### Work to complete
Check every line of the records below for the string "click", then report only how many lines have it.

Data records
==============================

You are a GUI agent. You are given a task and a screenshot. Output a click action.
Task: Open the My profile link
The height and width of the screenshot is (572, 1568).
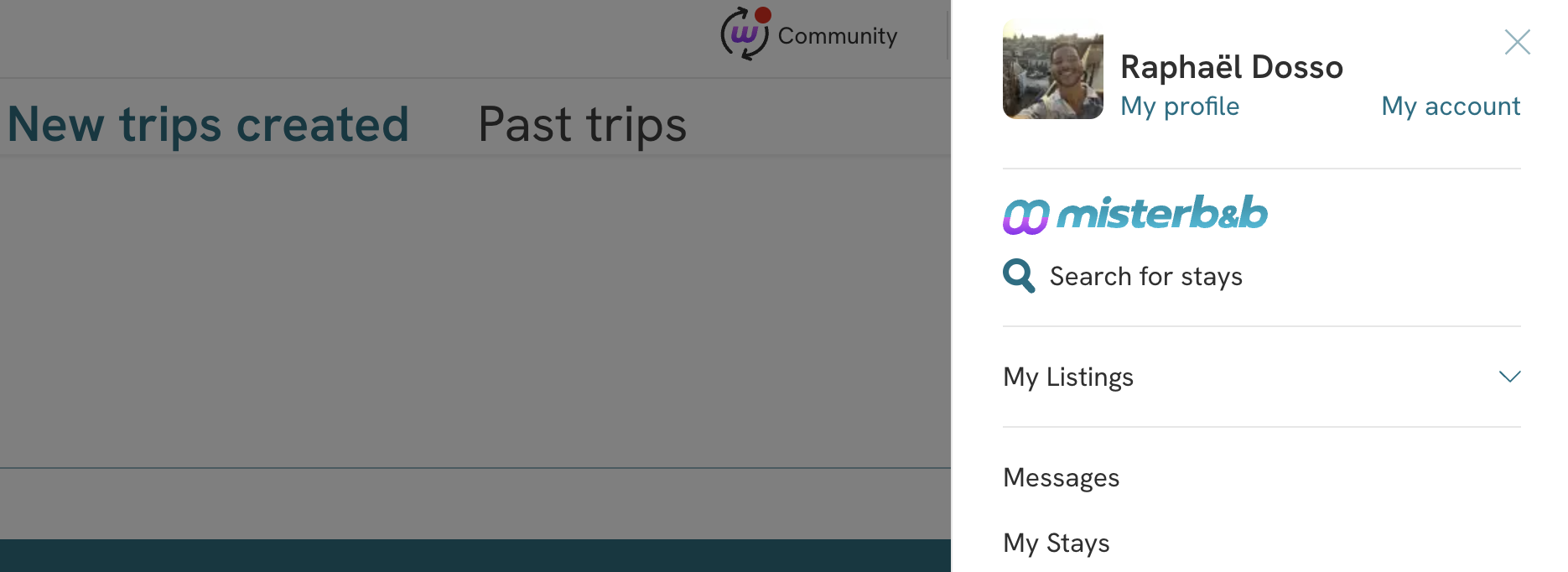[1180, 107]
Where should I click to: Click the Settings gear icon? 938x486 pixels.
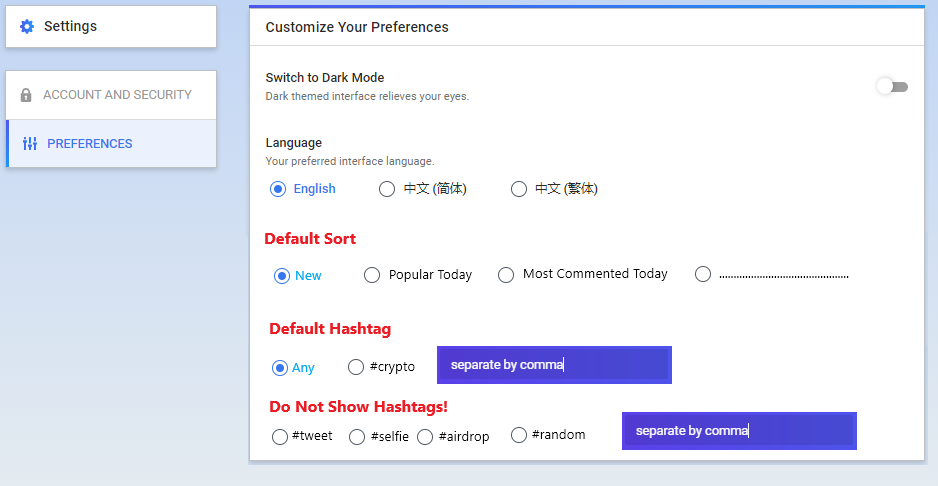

==============================

### Solution to this exercise
2